Could you give the entries again, exactly as written?

--- START ---

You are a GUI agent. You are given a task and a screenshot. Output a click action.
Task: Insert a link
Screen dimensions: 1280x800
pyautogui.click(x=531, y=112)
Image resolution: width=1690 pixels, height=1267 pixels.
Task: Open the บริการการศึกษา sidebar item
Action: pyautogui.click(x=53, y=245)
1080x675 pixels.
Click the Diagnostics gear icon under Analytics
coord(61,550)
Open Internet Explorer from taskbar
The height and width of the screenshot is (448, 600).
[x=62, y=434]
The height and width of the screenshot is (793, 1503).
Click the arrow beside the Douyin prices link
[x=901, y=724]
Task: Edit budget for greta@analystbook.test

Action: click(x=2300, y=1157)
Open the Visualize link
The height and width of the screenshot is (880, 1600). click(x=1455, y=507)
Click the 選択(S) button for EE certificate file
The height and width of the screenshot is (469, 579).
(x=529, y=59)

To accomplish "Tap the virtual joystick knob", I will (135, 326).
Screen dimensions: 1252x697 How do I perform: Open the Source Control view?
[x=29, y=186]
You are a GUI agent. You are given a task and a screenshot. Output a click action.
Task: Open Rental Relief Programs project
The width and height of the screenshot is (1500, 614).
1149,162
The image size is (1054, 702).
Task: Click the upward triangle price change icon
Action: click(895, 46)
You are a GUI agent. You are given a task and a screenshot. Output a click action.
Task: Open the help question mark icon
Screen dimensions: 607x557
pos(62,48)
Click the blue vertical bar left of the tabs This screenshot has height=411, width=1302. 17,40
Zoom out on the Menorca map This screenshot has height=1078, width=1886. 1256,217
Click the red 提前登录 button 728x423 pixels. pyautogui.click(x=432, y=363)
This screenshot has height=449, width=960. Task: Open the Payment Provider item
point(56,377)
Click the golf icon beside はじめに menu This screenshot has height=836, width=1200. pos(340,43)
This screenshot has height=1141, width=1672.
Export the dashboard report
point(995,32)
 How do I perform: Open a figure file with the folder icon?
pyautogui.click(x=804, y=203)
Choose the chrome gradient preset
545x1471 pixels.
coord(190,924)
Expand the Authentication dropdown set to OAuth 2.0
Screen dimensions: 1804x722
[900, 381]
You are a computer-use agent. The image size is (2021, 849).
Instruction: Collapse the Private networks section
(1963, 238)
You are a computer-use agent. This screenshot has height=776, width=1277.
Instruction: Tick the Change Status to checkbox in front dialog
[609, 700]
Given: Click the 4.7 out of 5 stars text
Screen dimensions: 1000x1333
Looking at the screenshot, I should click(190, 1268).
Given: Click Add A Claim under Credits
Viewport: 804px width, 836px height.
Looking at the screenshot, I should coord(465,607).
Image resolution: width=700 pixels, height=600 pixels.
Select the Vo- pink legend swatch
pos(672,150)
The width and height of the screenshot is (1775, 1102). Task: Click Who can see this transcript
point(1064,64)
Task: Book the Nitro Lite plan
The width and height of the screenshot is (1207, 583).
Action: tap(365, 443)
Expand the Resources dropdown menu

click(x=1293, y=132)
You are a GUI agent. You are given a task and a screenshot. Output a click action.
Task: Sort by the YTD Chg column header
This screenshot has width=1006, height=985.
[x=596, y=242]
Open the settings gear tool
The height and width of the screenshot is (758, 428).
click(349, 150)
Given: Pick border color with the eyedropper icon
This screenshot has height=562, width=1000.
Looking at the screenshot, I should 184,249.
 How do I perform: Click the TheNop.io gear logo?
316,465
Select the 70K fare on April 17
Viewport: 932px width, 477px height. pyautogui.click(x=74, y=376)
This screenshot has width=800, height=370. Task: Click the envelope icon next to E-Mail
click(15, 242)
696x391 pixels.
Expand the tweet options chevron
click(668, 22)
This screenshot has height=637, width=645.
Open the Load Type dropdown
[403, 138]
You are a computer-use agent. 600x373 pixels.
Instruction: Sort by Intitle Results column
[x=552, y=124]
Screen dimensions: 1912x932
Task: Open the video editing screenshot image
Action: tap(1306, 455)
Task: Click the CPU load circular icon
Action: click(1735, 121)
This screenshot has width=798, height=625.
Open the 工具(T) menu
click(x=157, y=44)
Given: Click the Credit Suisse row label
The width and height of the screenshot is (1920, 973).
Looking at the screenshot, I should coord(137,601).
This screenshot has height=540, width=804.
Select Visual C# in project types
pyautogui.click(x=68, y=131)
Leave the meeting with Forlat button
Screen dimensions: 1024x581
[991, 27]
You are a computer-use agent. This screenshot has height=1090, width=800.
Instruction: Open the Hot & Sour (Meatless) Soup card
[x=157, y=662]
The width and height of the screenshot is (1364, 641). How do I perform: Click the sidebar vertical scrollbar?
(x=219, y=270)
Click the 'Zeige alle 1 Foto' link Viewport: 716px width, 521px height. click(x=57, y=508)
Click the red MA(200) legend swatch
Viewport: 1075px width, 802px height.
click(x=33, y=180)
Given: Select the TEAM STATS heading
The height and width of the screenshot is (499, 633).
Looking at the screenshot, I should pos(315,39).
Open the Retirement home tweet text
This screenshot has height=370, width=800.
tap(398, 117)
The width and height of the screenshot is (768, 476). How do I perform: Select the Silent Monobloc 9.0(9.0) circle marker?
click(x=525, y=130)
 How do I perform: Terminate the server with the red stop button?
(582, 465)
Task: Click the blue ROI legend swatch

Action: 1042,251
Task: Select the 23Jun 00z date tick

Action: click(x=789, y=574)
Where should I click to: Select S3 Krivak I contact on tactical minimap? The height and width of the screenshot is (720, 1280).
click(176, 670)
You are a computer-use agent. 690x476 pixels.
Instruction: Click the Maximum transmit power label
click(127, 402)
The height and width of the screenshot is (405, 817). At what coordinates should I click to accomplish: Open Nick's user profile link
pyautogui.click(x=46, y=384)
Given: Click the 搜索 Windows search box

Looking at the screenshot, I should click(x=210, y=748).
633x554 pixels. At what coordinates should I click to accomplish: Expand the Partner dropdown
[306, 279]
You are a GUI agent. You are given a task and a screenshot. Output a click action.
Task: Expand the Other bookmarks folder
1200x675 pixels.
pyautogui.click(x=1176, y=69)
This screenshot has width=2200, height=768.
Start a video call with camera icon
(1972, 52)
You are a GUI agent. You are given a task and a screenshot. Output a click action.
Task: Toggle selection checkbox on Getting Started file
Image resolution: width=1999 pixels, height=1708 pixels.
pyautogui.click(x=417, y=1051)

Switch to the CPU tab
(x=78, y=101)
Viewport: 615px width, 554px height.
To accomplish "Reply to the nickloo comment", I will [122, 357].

--- END ---

> **Answer section**
You are a GUI agent. You are given a task and a screenshot. Output a click action.
Task: Insert a link
Screen dimensions: 1280x800
pyautogui.click(x=531, y=112)
Image resolution: width=1690 pixels, height=1267 pixels.
Task: Open the บริการการศึกษา sidebar item
Action: pyautogui.click(x=53, y=245)
1080x675 pixels.
Click the Diagnostics gear icon under Analytics
coord(61,550)
Open Internet Explorer from taskbar
The height and width of the screenshot is (448, 600).
[x=62, y=434]
The height and width of the screenshot is (793, 1503).
Click the arrow beside the Douyin prices link
[x=901, y=724]
Task: Edit budget for greta@analystbook.test

Action: click(x=2300, y=1157)
Open the Visualize link
The height and width of the screenshot is (880, 1600). click(x=1455, y=507)
Click the 選択(S) button for EE certificate file
The height and width of the screenshot is (469, 579).
(x=529, y=59)

To accomplish "Tap the virtual joystick knob", I will (135, 326).
Screen dimensions: 1252x697 How do I perform: Open the Source Control view?
[x=29, y=186]
You are a GUI agent. You are given a task and a screenshot. Output a click action.
Task: Open Rental Relief Programs project
The width and height of the screenshot is (1500, 614).
1149,162
The image size is (1054, 702).
Task: Click the upward triangle price change icon
Action: click(895, 46)
You are a GUI agent. You are given a task and a screenshot. Output a click action.
Task: Open the help question mark icon
Screen dimensions: 607x557
pos(62,48)
Click the blue vertical bar left of the tabs This screenshot has height=411, width=1302. 17,40
Zoom out on the Menorca map This screenshot has height=1078, width=1886. 1256,217
Click the red 提前登录 button 728x423 pixels. pyautogui.click(x=432, y=363)
This screenshot has height=449, width=960. Task: Open the Payment Provider item
point(56,377)
Click the golf icon beside はじめに menu This screenshot has height=836, width=1200. pos(340,43)
This screenshot has height=1141, width=1672.
Export the dashboard report
point(995,32)
 How do I perform: Open a figure file with the folder icon?
pyautogui.click(x=804, y=203)
Choose the chrome gradient preset
545x1471 pixels.
coord(190,924)
Expand the Authentication dropdown set to OAuth 2.0
Screen dimensions: 1804x722
[900, 381]
You are a computer-use agent. The image size is (2021, 849).
Instruction: Collapse the Private networks section
(1963, 238)
You are a computer-use agent. This screenshot has height=776, width=1277.
Instruction: Tick the Change Status to checkbox in front dialog
[609, 700]
Given: Click the 4.7 out of 5 stars text
Screen dimensions: 1000x1333
Looking at the screenshot, I should click(190, 1268).
Given: Click Add A Claim under Credits
Viewport: 804px width, 836px height.
Looking at the screenshot, I should coord(465,607).
Image resolution: width=700 pixels, height=600 pixels.
Select the Vo- pink legend swatch
pos(672,150)
The width and height of the screenshot is (1775, 1102). Task: Click Who can see this transcript
point(1064,64)
Task: Book the Nitro Lite plan
The width and height of the screenshot is (1207, 583).
Action: tap(365, 443)
Expand the Resources dropdown menu

click(x=1293, y=132)
You are a GUI agent. You are given a task and a screenshot. Output a click action.
Task: Sort by the YTD Chg column header
This screenshot has width=1006, height=985.
[x=596, y=242]
Open the settings gear tool
The height and width of the screenshot is (758, 428).
click(349, 150)
Given: Pick border color with the eyedropper icon
This screenshot has height=562, width=1000.
Looking at the screenshot, I should 184,249.
 How do I perform: Click the TheNop.io gear logo?
316,465
Select the 70K fare on April 17
Viewport: 932px width, 477px height. pyautogui.click(x=74, y=376)
This screenshot has width=800, height=370. Task: Click the envelope icon next to E-Mail
click(15, 242)
696x391 pixels.
Expand the tweet options chevron
click(668, 22)
This screenshot has height=637, width=645.
Open the Load Type dropdown
[403, 138]
You are a computer-use agent. 600x373 pixels.
Instruction: Sort by Intitle Results column
[x=552, y=124]
Screen dimensions: 1912x932
Task: Open the video editing screenshot image
Action: tap(1306, 455)
Task: Click the CPU load circular icon
Action: click(1735, 121)
This screenshot has width=798, height=625.
Open the 工具(T) menu
click(x=157, y=44)
Given: Click the Credit Suisse row label
The width and height of the screenshot is (1920, 973).
Looking at the screenshot, I should coord(137,601).
This screenshot has height=540, width=804.
Select Visual C# in project types
pyautogui.click(x=68, y=131)
Leave the meeting with Forlat button
Screen dimensions: 1024x581
[991, 27]
You are a computer-use agent. This screenshot has height=1090, width=800.
Instruction: Open the Hot & Sour (Meatless) Soup card
[x=157, y=662]
The width and height of the screenshot is (1364, 641). How do I perform: Click the sidebar vertical scrollbar?
(x=219, y=270)
Click the 'Zeige alle 1 Foto' link Viewport: 716px width, 521px height. click(x=57, y=508)
Click the red MA(200) legend swatch
Viewport: 1075px width, 802px height.
click(x=33, y=180)
Given: Select the TEAM STATS heading
The height and width of the screenshot is (499, 633).
Looking at the screenshot, I should pos(315,39).
Open the Retirement home tweet text
This screenshot has height=370, width=800.
tap(398, 117)
The width and height of the screenshot is (768, 476). How do I perform: Select the Silent Monobloc 9.0(9.0) circle marker?
click(x=525, y=130)
 How do I perform: Terminate the server with the red stop button?
(582, 465)
Task: Click the blue ROI legend swatch

Action: 1042,251
Task: Select the 23Jun 00z date tick

Action: click(x=789, y=574)
Where should I click to: Select S3 Krivak I contact on tactical minimap? The height and width of the screenshot is (720, 1280).
click(176, 670)
You are a computer-use agent. 690x476 pixels.
Instruction: Click the Maximum transmit power label
click(127, 402)
The height and width of the screenshot is (405, 817). At what coordinates should I click to accomplish: Open Nick's user profile link
pyautogui.click(x=46, y=384)
Given: Click the 搜索 Windows search box

Looking at the screenshot, I should click(x=210, y=748).
633x554 pixels. At what coordinates should I click to accomplish: Expand the Partner dropdown
[306, 279]
You are a GUI agent. You are given a task and a screenshot. Output a click action.
Task: Expand the Other bookmarks folder
1200x675 pixels.
pyautogui.click(x=1176, y=69)
This screenshot has width=2200, height=768.
Start a video call with camera icon
(1972, 52)
You are a GUI agent. You are given a task and a screenshot. Output a click action.
Task: Toggle selection checkbox on Getting Started file
Image resolution: width=1999 pixels, height=1708 pixels.
pyautogui.click(x=417, y=1051)

Switch to the CPU tab
(x=78, y=101)
Viewport: 615px width, 554px height.
To accomplish "Reply to the nickloo comment", I will [122, 357].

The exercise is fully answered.